Il via vai nel magazzino è continuo. Sotto l’ufficio di Bassi si caricano dodici camion al giorno diretti soprattutto in Svizzera interna: 14mila tonnellate l’anno, 8mila di pomodori. Una telefonata interrompe lo sfogo del direttore - «non è uno sfogo mio, parlo a nome della categoria» - per organizzare una consegna last-minute di 23 tonnellate di patate. «Ist guet, ta riciami» la sbriga Bassi in dialetto e perfetto ‘‘schwizerdütsch’’. Il camion partirà per Berna la notte stessa. «Per fortuna gli ordini da un giorno con l’altro non sono la norma» sospira.

Tutto in regola

Poi torna ai salari. «Sono stabiliti dal contratto normale dell’agricoltura, non abbiamo niente da nascondere. Personalmente li ritengo dei bellissimi salari, confrontati con il resto della Svizzera e d’Europa» attacca. «Senza andare lontano, oltre confine gli stessi prodotti vengono raccolti con un terzo della spesa per il personale». È la concorrenza europea (e non solo) a spingere in basso le retribuzioni dei braccianti ticinesi che poi - Bassi lo ribadisce - ticinesi non sono ma nordafricani, est-europei, italiani, portoghesi. «Per queste persone le paghe offerte dalle nostre aziende non sono affatto da fame, ma permettono a molti un tenore di vita nel paese d’origine che diversamente non si sognerebbero». Come prova il direttore custodisce nel telefonino la foto di una «villa» costruita da un ex dipendente in Portogallo, e si offre di mostrarla. «Sono andato a vederla.Ecco cosa diamo ai nostri dipendenti: una vita migliore.

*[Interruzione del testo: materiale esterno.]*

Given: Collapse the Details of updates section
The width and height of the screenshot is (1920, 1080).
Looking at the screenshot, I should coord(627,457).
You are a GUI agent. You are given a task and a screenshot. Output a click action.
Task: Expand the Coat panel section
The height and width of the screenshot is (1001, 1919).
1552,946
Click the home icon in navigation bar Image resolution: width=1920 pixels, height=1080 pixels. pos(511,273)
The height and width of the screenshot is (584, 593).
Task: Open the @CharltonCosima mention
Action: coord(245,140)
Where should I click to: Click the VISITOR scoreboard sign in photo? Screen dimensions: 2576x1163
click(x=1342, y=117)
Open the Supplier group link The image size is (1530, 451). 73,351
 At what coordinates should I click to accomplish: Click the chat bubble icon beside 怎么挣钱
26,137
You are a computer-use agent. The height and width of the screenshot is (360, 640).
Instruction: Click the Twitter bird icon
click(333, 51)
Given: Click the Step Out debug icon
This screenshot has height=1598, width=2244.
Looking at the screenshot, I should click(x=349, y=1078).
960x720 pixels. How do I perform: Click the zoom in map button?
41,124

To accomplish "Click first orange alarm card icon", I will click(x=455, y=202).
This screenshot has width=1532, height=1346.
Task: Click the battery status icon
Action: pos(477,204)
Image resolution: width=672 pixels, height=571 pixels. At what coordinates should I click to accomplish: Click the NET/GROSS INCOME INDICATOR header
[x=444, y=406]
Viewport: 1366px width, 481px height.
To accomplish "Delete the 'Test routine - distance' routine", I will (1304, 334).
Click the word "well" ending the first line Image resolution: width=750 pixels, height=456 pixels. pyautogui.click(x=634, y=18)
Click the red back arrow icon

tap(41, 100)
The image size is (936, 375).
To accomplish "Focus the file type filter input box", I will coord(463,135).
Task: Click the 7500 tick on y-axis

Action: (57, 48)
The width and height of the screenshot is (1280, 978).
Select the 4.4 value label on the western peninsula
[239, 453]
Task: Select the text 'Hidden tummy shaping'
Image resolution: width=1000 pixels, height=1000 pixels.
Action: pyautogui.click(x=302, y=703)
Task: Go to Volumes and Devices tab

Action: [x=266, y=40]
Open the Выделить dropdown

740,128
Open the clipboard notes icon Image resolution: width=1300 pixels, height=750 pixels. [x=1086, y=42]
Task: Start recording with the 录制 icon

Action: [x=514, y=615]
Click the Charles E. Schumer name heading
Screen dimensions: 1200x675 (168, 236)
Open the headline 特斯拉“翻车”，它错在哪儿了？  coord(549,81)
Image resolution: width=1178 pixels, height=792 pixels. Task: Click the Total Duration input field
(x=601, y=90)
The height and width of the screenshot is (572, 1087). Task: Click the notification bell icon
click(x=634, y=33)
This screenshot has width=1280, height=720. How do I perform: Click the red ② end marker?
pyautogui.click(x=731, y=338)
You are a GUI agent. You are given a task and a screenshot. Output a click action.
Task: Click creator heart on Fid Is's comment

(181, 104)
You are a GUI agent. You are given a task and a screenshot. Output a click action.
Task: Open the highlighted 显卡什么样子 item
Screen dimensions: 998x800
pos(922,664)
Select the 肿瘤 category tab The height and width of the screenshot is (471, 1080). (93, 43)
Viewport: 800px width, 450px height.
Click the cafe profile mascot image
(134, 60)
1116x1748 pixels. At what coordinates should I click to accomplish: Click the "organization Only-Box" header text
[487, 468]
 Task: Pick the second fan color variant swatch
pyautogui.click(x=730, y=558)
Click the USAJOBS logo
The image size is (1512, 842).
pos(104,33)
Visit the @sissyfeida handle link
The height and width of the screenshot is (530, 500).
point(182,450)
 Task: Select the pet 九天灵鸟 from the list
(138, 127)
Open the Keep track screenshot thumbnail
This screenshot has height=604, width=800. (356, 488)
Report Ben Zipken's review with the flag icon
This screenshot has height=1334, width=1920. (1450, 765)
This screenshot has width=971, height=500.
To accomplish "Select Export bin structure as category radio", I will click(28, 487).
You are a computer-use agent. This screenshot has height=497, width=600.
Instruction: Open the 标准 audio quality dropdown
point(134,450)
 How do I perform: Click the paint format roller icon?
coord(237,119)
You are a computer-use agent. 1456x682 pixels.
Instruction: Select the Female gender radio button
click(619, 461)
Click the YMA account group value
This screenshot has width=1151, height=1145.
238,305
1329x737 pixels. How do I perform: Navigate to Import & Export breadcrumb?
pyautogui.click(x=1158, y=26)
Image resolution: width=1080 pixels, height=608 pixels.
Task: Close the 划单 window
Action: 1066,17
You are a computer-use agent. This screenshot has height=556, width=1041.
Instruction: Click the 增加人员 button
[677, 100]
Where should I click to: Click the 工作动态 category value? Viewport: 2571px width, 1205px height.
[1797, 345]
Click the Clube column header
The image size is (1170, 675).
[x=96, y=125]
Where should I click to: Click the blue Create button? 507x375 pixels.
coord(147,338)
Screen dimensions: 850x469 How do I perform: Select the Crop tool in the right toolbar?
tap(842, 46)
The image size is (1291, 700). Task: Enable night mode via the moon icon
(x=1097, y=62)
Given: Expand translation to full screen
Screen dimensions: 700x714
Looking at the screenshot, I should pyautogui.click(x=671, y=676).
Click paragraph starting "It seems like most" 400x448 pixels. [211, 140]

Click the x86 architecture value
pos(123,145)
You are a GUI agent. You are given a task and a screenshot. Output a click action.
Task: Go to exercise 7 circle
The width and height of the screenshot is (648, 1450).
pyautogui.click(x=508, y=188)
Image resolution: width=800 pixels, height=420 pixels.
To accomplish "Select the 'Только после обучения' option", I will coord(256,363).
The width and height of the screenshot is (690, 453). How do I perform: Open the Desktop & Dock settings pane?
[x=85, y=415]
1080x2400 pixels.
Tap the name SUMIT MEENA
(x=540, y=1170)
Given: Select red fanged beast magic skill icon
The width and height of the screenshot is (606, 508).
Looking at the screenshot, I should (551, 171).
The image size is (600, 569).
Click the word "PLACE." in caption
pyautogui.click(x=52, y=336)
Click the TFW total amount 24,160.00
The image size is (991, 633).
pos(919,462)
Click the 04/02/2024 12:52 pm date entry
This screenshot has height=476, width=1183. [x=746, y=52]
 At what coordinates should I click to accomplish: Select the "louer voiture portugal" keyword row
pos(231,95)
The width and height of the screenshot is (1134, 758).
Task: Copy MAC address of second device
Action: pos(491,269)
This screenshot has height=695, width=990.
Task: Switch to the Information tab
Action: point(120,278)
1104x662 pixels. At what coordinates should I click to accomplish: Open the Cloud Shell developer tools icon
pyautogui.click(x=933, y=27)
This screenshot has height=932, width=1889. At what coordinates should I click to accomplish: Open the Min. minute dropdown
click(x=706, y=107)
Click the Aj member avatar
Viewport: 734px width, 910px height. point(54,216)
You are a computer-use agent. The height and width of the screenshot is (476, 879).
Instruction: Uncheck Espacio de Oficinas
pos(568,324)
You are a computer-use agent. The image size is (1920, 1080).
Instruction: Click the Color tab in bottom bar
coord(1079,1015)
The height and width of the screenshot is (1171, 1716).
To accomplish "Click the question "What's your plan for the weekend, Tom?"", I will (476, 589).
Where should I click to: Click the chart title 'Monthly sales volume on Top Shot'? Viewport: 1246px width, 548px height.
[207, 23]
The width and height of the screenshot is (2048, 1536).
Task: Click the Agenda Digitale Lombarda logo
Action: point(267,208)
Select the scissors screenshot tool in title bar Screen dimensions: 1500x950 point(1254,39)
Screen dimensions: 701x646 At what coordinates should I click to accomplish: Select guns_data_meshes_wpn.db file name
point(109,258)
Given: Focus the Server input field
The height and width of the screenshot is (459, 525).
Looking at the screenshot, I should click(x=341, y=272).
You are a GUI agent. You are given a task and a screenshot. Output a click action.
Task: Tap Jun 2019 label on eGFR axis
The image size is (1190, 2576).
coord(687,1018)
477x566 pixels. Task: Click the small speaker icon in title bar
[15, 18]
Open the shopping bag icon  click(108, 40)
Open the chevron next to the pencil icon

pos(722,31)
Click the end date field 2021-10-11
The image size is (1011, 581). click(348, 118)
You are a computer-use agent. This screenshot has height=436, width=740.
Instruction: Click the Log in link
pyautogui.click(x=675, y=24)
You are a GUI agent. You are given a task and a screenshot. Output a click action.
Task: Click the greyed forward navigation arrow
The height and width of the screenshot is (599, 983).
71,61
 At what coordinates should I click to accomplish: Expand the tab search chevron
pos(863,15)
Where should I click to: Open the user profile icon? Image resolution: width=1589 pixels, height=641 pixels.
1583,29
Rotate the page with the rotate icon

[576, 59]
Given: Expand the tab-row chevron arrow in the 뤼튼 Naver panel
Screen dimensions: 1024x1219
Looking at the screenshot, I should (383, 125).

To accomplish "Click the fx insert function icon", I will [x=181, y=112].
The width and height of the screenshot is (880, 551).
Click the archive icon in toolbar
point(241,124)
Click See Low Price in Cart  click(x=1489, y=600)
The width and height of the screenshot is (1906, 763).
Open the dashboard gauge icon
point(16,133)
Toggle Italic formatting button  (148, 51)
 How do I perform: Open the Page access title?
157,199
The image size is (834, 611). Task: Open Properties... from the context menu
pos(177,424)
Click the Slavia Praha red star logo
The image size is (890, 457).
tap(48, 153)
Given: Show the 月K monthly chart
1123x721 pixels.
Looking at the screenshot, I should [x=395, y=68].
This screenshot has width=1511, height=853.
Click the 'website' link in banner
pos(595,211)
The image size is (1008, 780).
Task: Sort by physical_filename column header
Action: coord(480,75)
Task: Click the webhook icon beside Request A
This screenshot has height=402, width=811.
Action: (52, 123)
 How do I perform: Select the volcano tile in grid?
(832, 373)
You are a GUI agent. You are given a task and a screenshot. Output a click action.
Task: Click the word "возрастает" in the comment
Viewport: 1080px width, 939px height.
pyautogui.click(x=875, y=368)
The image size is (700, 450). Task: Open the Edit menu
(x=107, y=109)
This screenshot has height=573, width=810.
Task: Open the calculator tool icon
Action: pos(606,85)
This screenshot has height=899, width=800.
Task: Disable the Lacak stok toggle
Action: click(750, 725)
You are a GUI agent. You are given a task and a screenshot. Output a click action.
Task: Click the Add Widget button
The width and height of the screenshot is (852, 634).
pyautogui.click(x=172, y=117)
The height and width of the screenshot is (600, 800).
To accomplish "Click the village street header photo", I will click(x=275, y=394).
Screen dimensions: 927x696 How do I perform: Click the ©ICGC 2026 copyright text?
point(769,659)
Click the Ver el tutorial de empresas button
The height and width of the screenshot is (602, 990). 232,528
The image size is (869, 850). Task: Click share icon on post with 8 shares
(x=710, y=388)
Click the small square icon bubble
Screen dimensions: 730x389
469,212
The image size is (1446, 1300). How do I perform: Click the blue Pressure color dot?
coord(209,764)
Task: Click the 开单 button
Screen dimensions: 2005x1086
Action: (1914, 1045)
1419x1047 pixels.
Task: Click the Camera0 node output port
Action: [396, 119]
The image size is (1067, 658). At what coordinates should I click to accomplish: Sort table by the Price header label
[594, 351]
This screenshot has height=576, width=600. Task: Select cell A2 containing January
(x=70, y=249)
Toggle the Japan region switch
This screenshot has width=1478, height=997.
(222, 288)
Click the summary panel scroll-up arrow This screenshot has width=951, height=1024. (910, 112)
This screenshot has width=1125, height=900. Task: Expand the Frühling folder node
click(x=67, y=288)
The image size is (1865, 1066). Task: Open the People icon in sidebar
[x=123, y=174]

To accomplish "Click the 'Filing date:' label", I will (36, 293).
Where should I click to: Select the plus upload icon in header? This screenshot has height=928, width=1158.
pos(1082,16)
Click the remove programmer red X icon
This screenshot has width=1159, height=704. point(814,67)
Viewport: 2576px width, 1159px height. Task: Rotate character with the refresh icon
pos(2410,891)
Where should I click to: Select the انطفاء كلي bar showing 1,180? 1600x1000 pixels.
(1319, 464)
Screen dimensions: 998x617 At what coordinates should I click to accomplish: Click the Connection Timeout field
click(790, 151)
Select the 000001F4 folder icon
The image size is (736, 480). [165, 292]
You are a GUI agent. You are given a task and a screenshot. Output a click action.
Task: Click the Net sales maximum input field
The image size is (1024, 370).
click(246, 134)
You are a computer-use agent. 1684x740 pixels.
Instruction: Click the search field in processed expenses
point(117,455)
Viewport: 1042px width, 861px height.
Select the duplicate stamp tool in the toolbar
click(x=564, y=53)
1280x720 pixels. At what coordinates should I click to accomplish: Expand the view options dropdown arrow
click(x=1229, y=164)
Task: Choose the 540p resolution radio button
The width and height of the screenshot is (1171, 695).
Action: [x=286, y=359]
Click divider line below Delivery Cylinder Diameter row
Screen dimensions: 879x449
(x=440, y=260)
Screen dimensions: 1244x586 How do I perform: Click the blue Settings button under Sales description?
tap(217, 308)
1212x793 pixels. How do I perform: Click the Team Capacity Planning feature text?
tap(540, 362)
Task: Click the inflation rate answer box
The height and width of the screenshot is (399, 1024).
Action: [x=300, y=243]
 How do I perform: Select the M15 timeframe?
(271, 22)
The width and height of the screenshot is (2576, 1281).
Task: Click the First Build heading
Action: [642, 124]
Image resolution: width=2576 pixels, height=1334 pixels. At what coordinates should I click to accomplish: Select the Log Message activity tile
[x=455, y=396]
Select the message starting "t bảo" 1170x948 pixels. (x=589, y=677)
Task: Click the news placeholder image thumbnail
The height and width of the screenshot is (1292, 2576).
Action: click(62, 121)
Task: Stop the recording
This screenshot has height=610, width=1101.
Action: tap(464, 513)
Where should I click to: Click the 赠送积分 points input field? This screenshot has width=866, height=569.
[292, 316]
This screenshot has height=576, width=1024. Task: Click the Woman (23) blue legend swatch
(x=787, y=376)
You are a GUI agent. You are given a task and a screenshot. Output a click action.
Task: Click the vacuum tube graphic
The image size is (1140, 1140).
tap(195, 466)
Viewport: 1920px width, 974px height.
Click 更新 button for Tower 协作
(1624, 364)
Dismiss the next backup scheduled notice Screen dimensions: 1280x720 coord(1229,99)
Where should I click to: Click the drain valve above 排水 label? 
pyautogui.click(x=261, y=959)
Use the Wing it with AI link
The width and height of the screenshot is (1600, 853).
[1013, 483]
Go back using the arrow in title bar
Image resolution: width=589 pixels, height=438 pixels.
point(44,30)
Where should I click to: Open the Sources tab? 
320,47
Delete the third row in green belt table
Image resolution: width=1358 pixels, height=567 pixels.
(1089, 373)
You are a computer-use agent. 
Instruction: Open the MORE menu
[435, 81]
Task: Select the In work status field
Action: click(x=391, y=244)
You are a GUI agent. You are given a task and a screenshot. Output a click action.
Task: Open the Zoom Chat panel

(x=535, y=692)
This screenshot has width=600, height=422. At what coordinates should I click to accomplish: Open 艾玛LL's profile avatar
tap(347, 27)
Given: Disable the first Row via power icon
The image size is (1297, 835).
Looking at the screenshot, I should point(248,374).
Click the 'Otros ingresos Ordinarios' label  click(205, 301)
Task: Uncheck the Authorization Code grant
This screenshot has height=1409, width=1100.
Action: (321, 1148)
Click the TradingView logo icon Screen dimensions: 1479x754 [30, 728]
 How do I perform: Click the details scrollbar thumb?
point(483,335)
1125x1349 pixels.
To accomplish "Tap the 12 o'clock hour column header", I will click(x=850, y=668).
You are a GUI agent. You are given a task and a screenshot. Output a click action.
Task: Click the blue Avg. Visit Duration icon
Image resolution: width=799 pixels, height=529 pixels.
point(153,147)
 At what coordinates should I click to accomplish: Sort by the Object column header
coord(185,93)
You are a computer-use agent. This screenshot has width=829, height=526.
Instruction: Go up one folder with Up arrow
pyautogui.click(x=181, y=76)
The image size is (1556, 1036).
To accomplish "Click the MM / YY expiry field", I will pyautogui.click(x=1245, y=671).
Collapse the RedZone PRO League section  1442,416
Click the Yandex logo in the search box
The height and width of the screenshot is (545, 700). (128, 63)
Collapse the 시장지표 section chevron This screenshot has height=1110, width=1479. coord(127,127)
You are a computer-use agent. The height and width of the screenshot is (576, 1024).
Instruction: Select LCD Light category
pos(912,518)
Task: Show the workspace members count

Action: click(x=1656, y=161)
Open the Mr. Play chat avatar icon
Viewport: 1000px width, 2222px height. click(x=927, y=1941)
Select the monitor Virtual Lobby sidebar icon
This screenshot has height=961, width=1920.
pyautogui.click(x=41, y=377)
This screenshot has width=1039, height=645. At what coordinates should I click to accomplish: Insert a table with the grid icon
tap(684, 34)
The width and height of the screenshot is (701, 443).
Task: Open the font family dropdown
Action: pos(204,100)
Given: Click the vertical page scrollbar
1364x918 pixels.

Altro che sfruttatori».

«Aumenti impossibili»

Che le paghe non siano sufficienti a vivere in Ticino, è un’obiezione a cui la FOFT è abituata. «Ogni anno i sindacati insistono su questo punto, e ogni volta noi ripetiamo le stesse cose». Bassi controbatte con carta e penna. Fa una sottrazione a mano partendo da 3.385 franchi: tolto l’affitto (500 franchi), le tasse (500 a spanne) fanno 2.300. «Togliamo anche le spese e la cassa malati, rimane comunque un risparmio netto di tutto rispetto» conclude. E non c’è inflazione che tenga. «Di aumenti salariali è difficile parlare dal momento che la pressione del mercato è enorme».

Il problema che pone Bassi è difficile da contestare. Per non aumentare la dipendenza alimentare dall’estero («durante la pandemia eravamo gli eroi nazionali» ricorda) la Svizzera ha bisogno di una produzione di qualità e monitorata come quella del Piano di Magadino. Un franco in più per Kg di pomodori permetterebbe di alzare le paghe a 4mila franchi al mese: «Personalmente ne sarei contento, ma la grande distribuzione si rivolgerebbe immediatamente a fornitori stranieri» avverte il direttore della FOFT. «E non avremmo risolto il problema». Che non è salariale ma generazionale, secondo Bassi. «Ci sono anziani in pensione che continuano ad andare in serra per il piacere di stare nella natura. I giovani ticinesi oggi preferiscono lavori d’ufficio, lunedì-venerdì, per poi magari finire in burnout».

Per sbollire il nervoso il direttore deve scendere al pianterreno del magazzino, dove confluiscono a vagonate ortaggi da tutto il Piano. Le cataste arrivano fino al soffitto. Tra i pomodori perfetti - «la nostra è un’eccellenza» - Bassi sembra ritrovare un po’ di pace. Li accarezza quasi con amore. «Il nostro lavoro è bello. È questo che la gente fatica a capire».